How to complete this task — Every line below that carries the word "agent" needs to be copied.

(Records excerpted from a collection)
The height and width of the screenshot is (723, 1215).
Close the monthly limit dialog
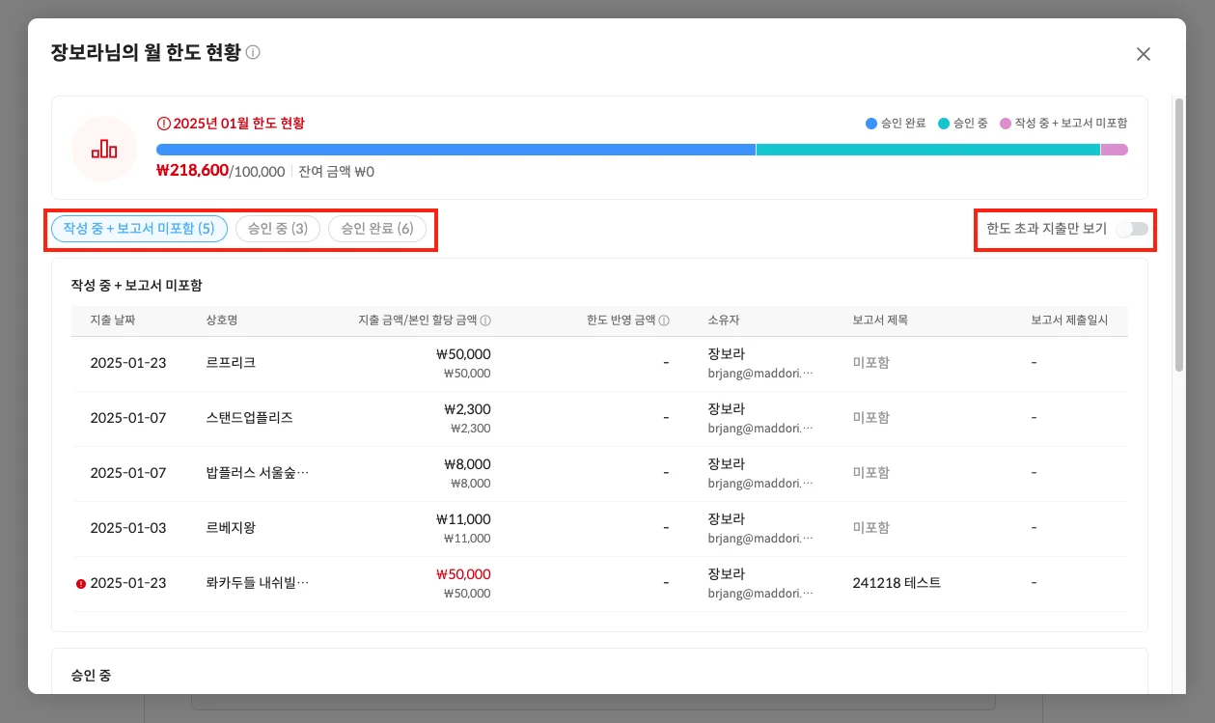click(x=1144, y=54)
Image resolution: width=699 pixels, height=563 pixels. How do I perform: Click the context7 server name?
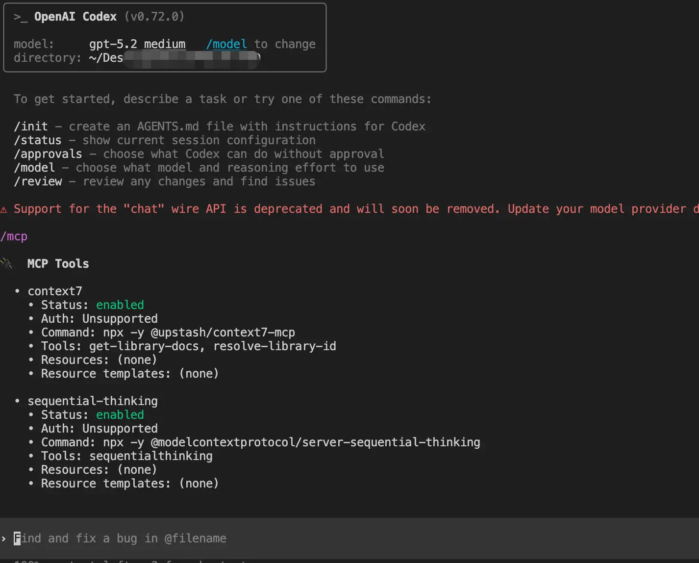[54, 291]
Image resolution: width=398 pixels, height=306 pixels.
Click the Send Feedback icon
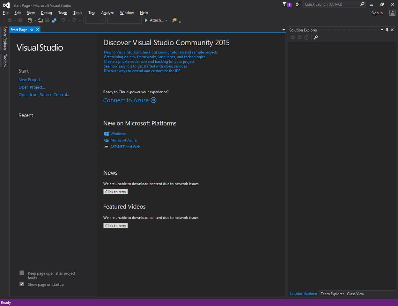(x=298, y=4)
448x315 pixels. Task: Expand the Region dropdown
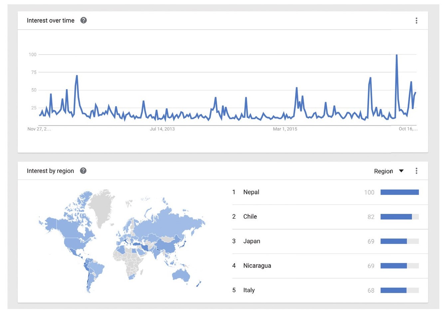[384, 171]
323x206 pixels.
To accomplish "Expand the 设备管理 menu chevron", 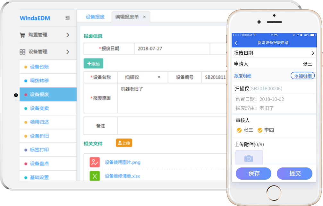I will (68, 52).

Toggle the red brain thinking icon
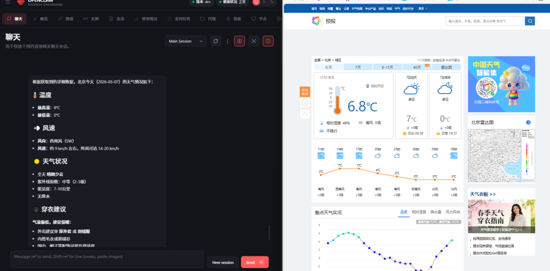pos(239,41)
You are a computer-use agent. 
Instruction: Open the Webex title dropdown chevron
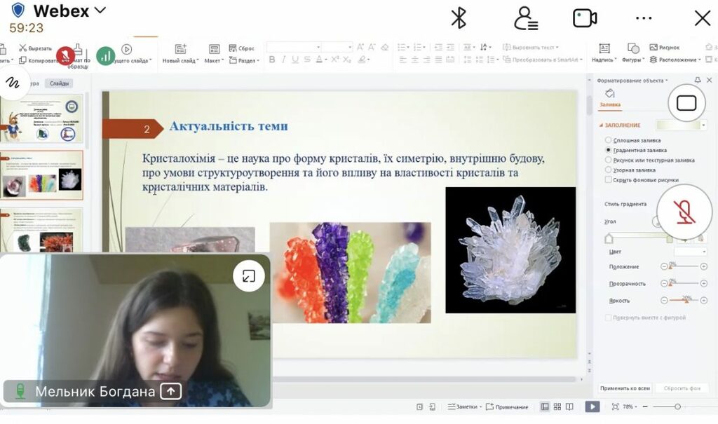[100, 11]
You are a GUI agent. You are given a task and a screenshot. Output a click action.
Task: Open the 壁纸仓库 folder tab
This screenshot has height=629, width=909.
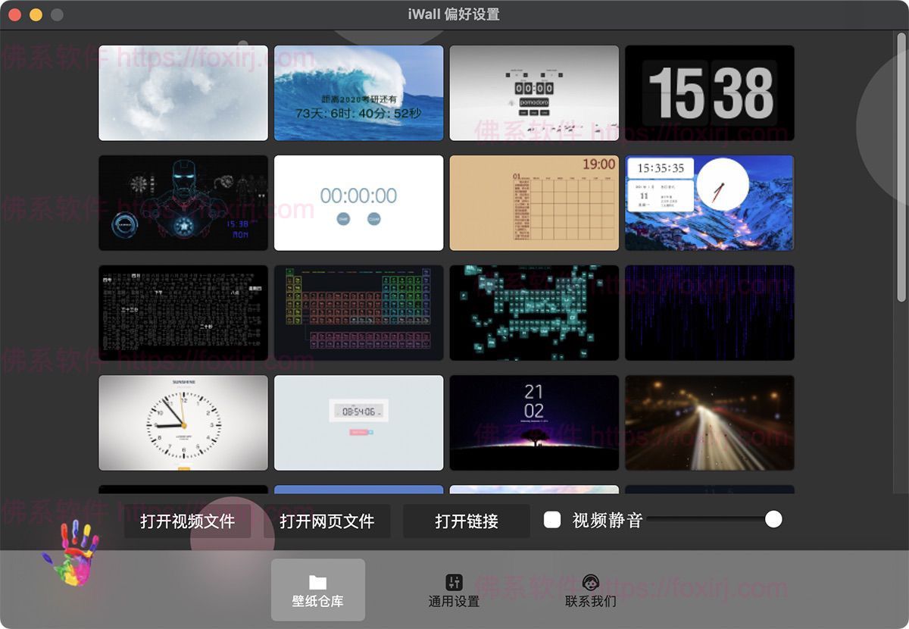pyautogui.click(x=317, y=590)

Answer space —
You are a computer-use agent. 
You are a GUI agent. You are given a task and a screenshot. Output a click action.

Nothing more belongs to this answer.